[Stored data]
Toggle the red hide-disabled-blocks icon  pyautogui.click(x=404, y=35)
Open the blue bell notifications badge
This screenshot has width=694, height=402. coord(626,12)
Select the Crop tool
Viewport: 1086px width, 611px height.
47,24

* WHAT YOU WILL DO
Every line of the data must be written out again word for word.

* RESULT OF THE EXERCISE
Toggle the red hide-disabled-blocks icon  pyautogui.click(x=404, y=35)
Open the blue bell notifications badge
This screenshot has width=694, height=402. coord(626,12)
Select the Crop tool
Viewport: 1086px width, 611px height.
47,24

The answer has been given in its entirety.